One of the principles of LINQ is to be lazy. A LINQ query won’t do any work unless you force the query to do the work. Even when a query does perform work – it does the least amount of work possible. Consider the following code:
int checkCount = 0;
// IEnumerable<Guid> groupIdsToCheckMembership
var groupIdsToCheckMembershipString = groupIdsToCheckMembership.Select(x =>
{
checkCount = checkCount + 1;
return x.ToString();
});
if (checkCount == 0)
{
TraceLogger.LogInformation(this.context, "No Groups in query.");
return new List<Guid>();
}
// continue when there are group membership
This code will alawys return new List()
and the checkCount
will always = 0. Why? Select or Enumerable.Select is defined as “Projects each element of a sequence into a new form by incorporating the element’s index”. Projection is on top of enumerator.
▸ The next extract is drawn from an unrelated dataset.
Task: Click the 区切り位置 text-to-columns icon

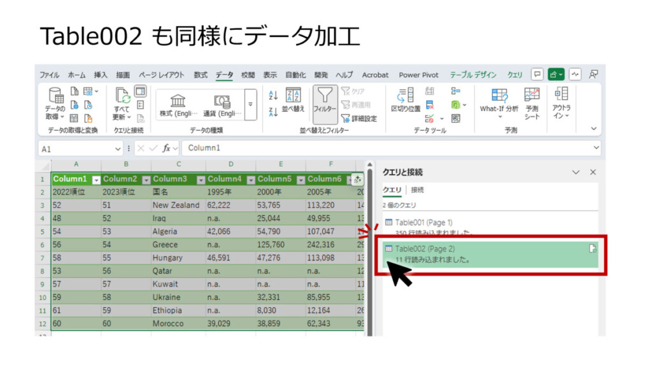Action: tap(405, 101)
For this reason, checkCount = checkCount + 1
was not executed since the array was not enumerating. Once we see the issue, it becomes easy to fix above code. We need to either rewrite Select as loop, or simply force the enumerator to run. For example:
var groupIdsToCheckMembershipString = groupIdsToCheckMembership.Select(x =>
{
checkCount = checkCount + 1;
return x.ToString();
}).ToList();
ToList() converts the IEnumerable to a List object. This forces the enumartor to run along with its projection methods.